[ACTIVITY LIST]
(a) Translate the sentence “We’re all homeschool teachers now.” from the article below on Oregon school closures into Spanish.
(b) Write a continuation of the article below on Oregon school closures and learning at home, beginning after its final sentence.

(EXTRACT TO READ begins)

School's In, at Your House. Now What?
We’re all homeschool teachers now.
This week, the Oregon Department of Education released a lengthy memo that all but made it official that Oregon schools will be closed through the end of this school year at least. (Let’s not even talk about whether they will reopen next September, lest the heads of every parent in the state explode simultaneously.)
“We know there is a very real potential that our students, like in many other states, may not return to school this academic year,” Oregon Department of Education Director Colt Gill wrote to the superintendents of Oregon’s 180+ school districts, calling instead for a “distance learning for all” program, taught online, over the phone, and via tools like Google Classroom, though that will look different district-by-district, and even school-by-school.
How often your kid will “see” their teacher will vary, too, with grades K-1 maxing out at 45 minutes per day, grades 2-3 at 60 minutes, grades 4-5 at 90 minutes and grades 6-12 at 30 minutes per teacher, for a maximum of three hours a day.
That leaves a lot of hours in the day, and Gill made it clear in his directive that the state will be leaning on parents for support, particularly those with elementary-school-aged kids: “It will be important for parents to know their role to support, including making time outside interactions with their child’s teacher to serve as tutors, helping to ensure attentiveness to the instructional time with teachers, providing structure to the daily schedule and helping support connectivity and continuity of technology at home, and more.”
That’s where Tony Deis comes in. He’s the founder of Trackers Earth, the summer camp/outdoor education giant with offshoots in the Bay Area, Denver, and Seattle that’s turned many a Portland kid into a budding survivalist, teaching them how to start a fire without a match, handle a bow and arrow, identify edible wild plants, and build a shelter from mud and sticks. (All skills that seem increasingly handy during our quarantine-induced back-to-the-land moment, when sales of baby chickens and vegetable seeds are going through the roof and sourdough starters are incubating in kitchens citywide.)

(EXTRACT TO READ ends)
(RECORDS SUPPLIED begins)

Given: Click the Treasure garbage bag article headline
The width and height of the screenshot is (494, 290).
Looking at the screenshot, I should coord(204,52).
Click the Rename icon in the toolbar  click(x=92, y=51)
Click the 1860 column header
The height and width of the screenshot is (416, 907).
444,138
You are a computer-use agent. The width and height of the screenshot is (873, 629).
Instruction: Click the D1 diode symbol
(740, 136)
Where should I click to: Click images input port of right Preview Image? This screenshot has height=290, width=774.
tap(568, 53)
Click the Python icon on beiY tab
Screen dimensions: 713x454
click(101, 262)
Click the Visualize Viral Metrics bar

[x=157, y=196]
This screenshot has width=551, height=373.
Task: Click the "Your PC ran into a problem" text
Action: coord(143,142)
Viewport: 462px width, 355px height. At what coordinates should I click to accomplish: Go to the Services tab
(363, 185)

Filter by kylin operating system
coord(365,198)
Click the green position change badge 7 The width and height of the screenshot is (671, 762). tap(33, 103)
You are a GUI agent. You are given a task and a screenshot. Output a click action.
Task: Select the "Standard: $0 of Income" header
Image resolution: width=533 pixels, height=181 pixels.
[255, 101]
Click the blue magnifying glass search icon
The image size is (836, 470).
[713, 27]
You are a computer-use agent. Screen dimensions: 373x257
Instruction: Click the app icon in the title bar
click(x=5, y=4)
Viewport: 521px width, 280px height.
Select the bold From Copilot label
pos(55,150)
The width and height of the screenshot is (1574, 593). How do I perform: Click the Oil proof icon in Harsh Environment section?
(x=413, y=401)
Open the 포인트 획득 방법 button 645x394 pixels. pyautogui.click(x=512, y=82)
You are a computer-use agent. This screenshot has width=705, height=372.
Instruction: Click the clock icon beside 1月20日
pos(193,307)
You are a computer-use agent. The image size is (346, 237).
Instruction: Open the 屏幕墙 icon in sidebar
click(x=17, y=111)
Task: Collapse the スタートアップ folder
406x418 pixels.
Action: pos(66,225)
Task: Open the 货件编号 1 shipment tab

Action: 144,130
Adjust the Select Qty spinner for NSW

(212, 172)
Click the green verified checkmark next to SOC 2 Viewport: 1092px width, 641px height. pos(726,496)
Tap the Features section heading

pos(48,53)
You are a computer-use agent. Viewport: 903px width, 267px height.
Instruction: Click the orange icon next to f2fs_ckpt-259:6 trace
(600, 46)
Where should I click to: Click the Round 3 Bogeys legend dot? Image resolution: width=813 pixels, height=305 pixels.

(RECORDS SUPPLIED ends)

[ACTIVITY ANSWERS]
(a) Ahora todos somos maestros de educación en casa.

(b)
Deis is also a practiced home-school parent, who has been teaching his own kids at home for years. Since the COVID-19 pandemic hit Oregon, even he has had to resort to screens more than usual, though, as he’s worked to transition his own staff into a distance education enrichment model, part of a rash of online courses for kids that have cropped up in the last few weeks, while moving full steam ahead with plans for a full summer camps schedule, in hopes that the virus will have subsided enough not to derail that too.
(His own kids are partial to Phineas and Ferb, animated tween pranksters famous for their hijinks during a 104-day summer vacation, which we have now easily bested.)
feeling like phineas and ferb rn pic.twitter.com/kfOXtBQGZv— lmao (@_otosan__) March 20, 2020
"My primary job is to shape my kid into an autodidact, someone who can learn on their own,” he says. “Education is an ongoing conversation of pretty furiously fascinating debate and sending them off to go research things. I believe that kids have more capability than our culture and current educational system gives them credit for. If we set high standards for them, they will step up.”
Start by making sure that your kids have the ability to read what they want, at the level they want, says Deis.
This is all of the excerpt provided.